= Wilfrid Short =

British civil servant

Wilfrid Maurice Short CB (22 June 1870-8 June 1947) was a British civil servant who served as private secretary to the statesman A. J. Balfour for 26 years.

Short was born in Kilnwick, Yorkshire, and educated at the City of London School. In 1890 he joined the Civil Service as a clerk in the Office of the Official Receiver in Bankruptcy. In 1891 he transferred to the Royal Commission on Labour and in 1894 he was appointed Private Secretary to Balfour, a post he held until his retirement in 1920. During his tenure Balfour was Prime Minister (1902-1905), First Lord of the Admiralty (1915-1916) and Foreign Secretary (1916-1919), among other posts.

Short was appointed Companion of the Order of the Bath (CB) in the 1920 New Year War Honours.

From 1920 to 1922, Short was Political and Literary Secretary to the Earl of Dunraven.

Short also invented a game called disco. This was a racquet sport similar to tennis, played on a 40 ft x 16 ft court with a 4 ft high net. Near each corner, set 6 ft in from the baseline and 3 ft from the sideline, was a 7-8 ft high post with a yellow wooden disc hanging from it.
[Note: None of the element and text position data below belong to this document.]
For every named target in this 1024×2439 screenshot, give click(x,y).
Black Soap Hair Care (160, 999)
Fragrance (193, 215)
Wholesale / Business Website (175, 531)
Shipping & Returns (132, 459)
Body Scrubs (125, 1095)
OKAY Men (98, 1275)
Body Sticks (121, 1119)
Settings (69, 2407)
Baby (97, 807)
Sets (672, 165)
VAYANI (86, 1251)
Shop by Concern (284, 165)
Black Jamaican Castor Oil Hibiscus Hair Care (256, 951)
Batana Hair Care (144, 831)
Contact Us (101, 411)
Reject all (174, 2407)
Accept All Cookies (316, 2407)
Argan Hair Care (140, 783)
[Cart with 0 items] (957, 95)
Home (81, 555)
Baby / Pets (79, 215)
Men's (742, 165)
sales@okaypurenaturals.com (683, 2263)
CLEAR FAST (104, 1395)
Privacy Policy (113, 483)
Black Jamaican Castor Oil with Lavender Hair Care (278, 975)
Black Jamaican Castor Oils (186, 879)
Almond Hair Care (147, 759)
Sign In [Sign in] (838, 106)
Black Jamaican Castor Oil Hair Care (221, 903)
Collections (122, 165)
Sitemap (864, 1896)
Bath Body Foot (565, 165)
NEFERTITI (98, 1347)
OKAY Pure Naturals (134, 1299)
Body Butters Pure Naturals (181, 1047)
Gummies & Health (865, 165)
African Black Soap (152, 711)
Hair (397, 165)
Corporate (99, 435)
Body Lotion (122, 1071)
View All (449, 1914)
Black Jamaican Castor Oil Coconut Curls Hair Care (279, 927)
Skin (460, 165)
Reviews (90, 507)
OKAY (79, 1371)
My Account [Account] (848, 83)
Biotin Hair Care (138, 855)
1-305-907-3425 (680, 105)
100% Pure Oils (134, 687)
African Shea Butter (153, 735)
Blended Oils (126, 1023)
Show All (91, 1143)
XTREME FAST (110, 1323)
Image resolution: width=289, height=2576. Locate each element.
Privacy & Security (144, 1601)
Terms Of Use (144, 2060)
Play was similar to tennis, with one point being scored if the opposing player failed to return the ball, hit it into the net or hit it out of court. Five points were scored if a player hit one of the discs on his opponent's side with the ball. Games were played to fifteen points and five games made a set. The game was designed to be played indoors or in a small garden and sets were made by F. H. Ayres Ltd.